Document segment
════════════════════
I’m in the middle of book three of the Lords of the Underworld series by Gena Showalter, The Darkest Pleasure. This is Reyes’ book, and he is host to the demon of Pain. This guy has a serious issue with cutting, a disorder I’ve never understood, although it seems to be the preferred method of self-destructive behavior for American Millennials. These poor souls, like Reyes, seem compelled to inflict pain on themselves. Without it, apparently, they don’t feel alive. How terrible to be so desperate to feel—something, anything— that the sting of the knife in one’s flesh is the only available relief. In the book, Reyes’ demon exhorts him to administer pain, emotional and/or physical, either to himself or others. I’ve written several posts on the human tendency to avoid pain at all costs—even the cost of perpetual numbness. But what about the other side of that coin-—the pursuit of pain at any cost?
I don’t understand this affinity for affliction. But it is quite prevalent in many guises throughout society. We pursue pain in our athletic activities, our professional lives and in games of one-up-man-ship with friends, family and strangers on planes, trains and automobiles. We wear our pain as badges of honor, and some of us base our whole identities on our painful experiences both past and present. As I started to think about it, the pursuit of pain seemed almost as universal as its avoidance. Clearly, Gena Showalter has tapped into a universal truth in her depiction of Reyes and his demon. Who knew?
I think we’ve been told to “feel the burn” since the days of Jane Fonda and Richard Simmons (if you have no idea what I’m talking about, Google “sweating to the oldies” and make me feel old—just don’t tell me about it). In every exercise class I’ve ever taken, I’ve been told, “No pain, no gain.” So we look for pain, and we wish for pain, and we revel when we feel it. How twisted is that? I’m pretty sure new research has come out that repudiates the “pain is good” theory of exercise, but many continue to seek discomfort in pursuit of bulging muscles. Which seems highly stupid to me; pain is our body’s way of telling us that something is wrong and that we should stop what we’re doing, not double down on the activity. But that’s not how we roll, now, is it? Burn, baby, burn.
And what about pain in our professional lives? Here on the East Coast, in cities like New York and Washington, DC, the more pain we endure in our work, the better workers we are. Here, only sissies work an eight-hour day. Twelve is the bare minimum to be considered a good employee. And for those twelve hours of cubicle hell, we don’t need no stinking overtime. Overtime is overrated. We’re nobody until somebody notices that we get in before anyone else and we leave after everyone goes. Then, and only then, are we considered big league material. And the pathetic part is that we mostly inflict this stupidity on ourselves. We admire the idiots who’ve never heard of work/life balance, and we’re sure the world will end if we’re not putting in more time than Charles Manson is serving. Crazy. In the real world, if you can’t get your work done in an eight-hour day, you’re not very good at your job. We should be judged on quality, not quantity.
════════════════════
Task set
1. In the post on pursuing pain, why does the writer call seeking pain during exercise "highly stupid"?
2. List every real person and fictional character mentioned by name in the post on pursuing pain.
3. Write the next paragraph of the post on pursuing pain, following on from its final sentence.
════════════════════
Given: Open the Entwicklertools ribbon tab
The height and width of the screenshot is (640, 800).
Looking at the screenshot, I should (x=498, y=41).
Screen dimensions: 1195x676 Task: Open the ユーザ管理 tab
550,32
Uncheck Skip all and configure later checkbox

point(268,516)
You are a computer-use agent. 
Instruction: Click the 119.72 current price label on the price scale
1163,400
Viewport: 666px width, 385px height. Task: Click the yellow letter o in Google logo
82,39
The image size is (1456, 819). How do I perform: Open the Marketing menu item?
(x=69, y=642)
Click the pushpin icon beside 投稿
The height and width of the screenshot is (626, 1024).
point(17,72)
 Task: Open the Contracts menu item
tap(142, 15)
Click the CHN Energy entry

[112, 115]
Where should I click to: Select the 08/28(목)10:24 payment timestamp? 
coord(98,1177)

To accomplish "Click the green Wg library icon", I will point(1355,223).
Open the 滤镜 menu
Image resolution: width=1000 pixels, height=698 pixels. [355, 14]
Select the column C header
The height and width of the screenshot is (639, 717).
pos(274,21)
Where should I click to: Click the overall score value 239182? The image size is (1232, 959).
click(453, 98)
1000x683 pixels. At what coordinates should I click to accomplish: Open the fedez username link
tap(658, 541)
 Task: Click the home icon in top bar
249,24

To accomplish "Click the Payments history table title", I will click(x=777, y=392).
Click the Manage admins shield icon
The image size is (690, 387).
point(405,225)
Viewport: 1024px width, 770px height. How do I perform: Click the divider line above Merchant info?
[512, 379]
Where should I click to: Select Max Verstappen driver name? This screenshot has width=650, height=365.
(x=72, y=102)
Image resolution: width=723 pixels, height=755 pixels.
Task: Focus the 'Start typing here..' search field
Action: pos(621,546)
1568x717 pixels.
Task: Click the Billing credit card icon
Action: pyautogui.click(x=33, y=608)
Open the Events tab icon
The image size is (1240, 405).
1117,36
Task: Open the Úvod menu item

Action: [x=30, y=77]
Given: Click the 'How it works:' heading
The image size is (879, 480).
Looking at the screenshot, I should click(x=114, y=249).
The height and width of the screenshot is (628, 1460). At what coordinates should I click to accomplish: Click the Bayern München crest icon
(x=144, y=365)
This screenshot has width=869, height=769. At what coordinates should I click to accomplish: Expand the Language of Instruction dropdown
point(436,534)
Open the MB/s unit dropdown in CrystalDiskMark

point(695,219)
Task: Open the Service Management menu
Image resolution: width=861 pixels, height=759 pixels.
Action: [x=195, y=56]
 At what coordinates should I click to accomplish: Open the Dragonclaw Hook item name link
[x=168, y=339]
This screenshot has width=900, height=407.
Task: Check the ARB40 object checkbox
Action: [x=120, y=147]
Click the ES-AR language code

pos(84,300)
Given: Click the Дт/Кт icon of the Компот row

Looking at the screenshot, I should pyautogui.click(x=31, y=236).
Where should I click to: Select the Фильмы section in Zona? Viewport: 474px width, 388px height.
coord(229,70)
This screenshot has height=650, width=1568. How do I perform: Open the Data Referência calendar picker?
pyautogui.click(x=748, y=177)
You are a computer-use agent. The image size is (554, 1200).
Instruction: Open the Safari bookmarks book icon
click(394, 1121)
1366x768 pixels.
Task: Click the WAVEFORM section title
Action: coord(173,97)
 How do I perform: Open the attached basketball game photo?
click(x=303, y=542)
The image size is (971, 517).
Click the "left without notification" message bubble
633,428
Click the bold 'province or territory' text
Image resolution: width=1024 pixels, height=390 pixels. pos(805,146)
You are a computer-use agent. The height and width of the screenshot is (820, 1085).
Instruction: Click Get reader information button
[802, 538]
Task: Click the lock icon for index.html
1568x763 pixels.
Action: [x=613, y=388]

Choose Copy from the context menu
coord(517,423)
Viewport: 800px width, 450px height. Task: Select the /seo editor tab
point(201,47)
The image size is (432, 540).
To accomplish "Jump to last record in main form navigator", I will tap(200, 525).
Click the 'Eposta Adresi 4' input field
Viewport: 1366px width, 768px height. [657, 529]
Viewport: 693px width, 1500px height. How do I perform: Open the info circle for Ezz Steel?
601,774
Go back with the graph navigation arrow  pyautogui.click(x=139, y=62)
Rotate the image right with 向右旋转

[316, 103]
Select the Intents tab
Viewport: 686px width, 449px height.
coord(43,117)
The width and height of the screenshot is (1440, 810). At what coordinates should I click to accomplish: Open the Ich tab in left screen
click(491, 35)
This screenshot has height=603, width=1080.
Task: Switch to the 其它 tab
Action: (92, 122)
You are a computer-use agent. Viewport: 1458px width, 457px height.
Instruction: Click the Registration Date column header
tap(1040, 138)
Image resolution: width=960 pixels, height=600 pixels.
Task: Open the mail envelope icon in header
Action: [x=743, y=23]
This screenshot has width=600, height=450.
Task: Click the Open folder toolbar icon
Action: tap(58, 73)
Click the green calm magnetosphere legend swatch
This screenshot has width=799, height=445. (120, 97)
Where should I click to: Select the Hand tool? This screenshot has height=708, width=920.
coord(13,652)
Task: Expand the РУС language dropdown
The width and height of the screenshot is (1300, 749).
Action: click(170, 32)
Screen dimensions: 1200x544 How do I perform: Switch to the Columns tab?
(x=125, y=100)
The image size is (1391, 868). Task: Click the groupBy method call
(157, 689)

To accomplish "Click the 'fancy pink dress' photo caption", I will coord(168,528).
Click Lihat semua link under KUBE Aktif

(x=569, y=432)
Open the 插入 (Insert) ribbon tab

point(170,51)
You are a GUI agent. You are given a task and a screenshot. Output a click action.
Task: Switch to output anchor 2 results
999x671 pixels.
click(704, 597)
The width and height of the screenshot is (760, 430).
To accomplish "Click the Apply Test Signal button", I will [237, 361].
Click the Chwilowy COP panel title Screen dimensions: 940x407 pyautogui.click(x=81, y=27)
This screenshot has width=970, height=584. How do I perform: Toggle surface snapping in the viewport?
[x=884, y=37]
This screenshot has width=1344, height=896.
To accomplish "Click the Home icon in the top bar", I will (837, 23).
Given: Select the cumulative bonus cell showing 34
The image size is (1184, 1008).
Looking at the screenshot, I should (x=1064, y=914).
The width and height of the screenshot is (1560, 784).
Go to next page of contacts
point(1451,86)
════════════════════
Response list
1. The writer holds that pain is the body's way of signaling that something is wrong. It indicates that a person should stop the activity rather than double down on it.

2. Gena Showalter, Reyes, Jane Fonda, Richard Simmons, Charles Manson

3.
And what about those of us who delight in cataloguing our aches and pains in loving detail? We can go to websites for “my arthritis”, “my migraines”, “my cancer”, and “my diabetes.” I don’t want that shit. But so many of us are invested in our illnesses and injuries. We pay more attention to our pain than to our pleasure. To the point where our pain becomes our pleasure, and not in a cool BDSM kind of way like we’re living in one of Cherise Sinclair’s Masters of the Shadowlands books. Nope. We’ve just learned to love pain, crave it, even, so that it becomes that measure by which we validate our lives, just like poor Reyes. And like Reyes, we’ve stopped resisting so that we embrace the pain and give it a loving home. And how twisted is that? As twisted das a severely arthritic hand, I guess.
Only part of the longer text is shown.